= Willy Meyer (surgeon) =

Willy Meyer (1858–1932) was a German-born American surgeon who was a key figure in the development of thoracic surgery. He was the principal founder of the American Association for Thoracic Surgery (AATS) and served as its second president.

==Early life and education==
Born in Minden, Westphalia, Meyer was encouraged to study medicine by the physician Abraham Jacobi. After completing military service, Meyer earned his medical degree from the University of Bonn in 1880. He then served as an army surgeon before working for three years as a clinical assistant to the surgeon Friedrich Trendelenburg in Bonn.

==Career==
In 1884, Meyer emigrated to New York and established a surgical practice. Within two years, he joined the staff of the German Hospital (later renamed Lenox Hill Hospital), and later became attending surgeon and professor of surgery at the New York Post-Graduate Medical School. In general surgery, he is credited with introducing cystoscopy, ureteral catheterization, staged prostatectomy, and a method for radical mastectomy in the United States.

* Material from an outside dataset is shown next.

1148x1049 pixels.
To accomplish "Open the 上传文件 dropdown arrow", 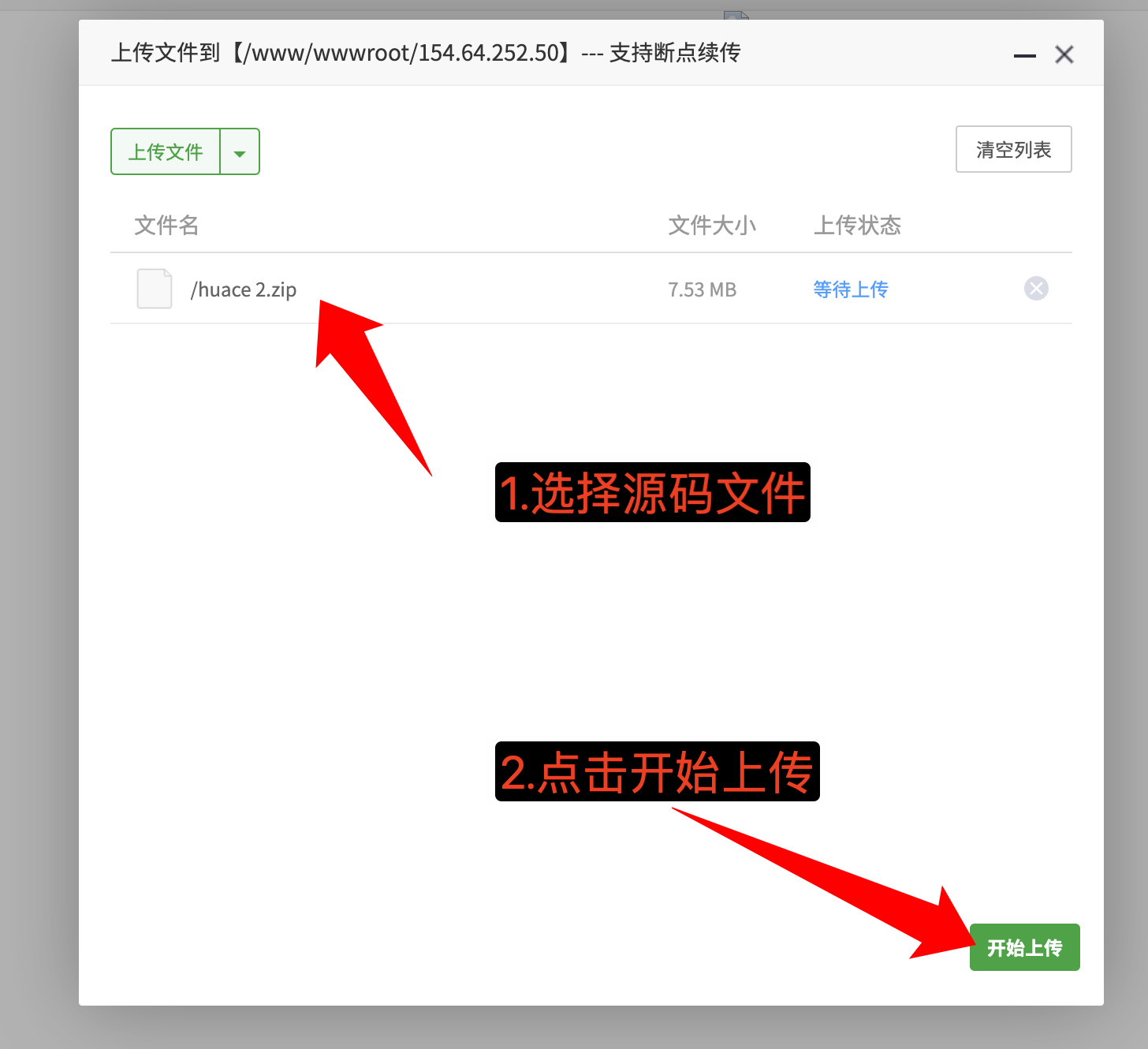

Meyer' primary focus later became thoracic surgery. His interest in the field began in 1904 after he observed Ernst Ferdinand Sauerbruch perform a procedure within a negative-pressure chamber. This led Meyer to participate in the debate on the use of negative versus positive pressure for open-chest surgery. He later worked with engineers to construct a "universal differential pressure chamber" for experimental use.

Meyer initiated the formation of a specialized surgical society after a 1913 presentation on the resection of the thoracic esophagus by his colleague, Franz Torek, received no discussion at a meeting of the American Medical Association.

On February 20, 1917, Meyer formed The New York Association for Thoracic Surgery with a group of colleagues. This group then organized a national meeting on June 7, 1917, where the American Association for Thoracic Surgery was officially established. Samuel Meltzer was elected its first president, and Meyer succeeded him, serving two terms.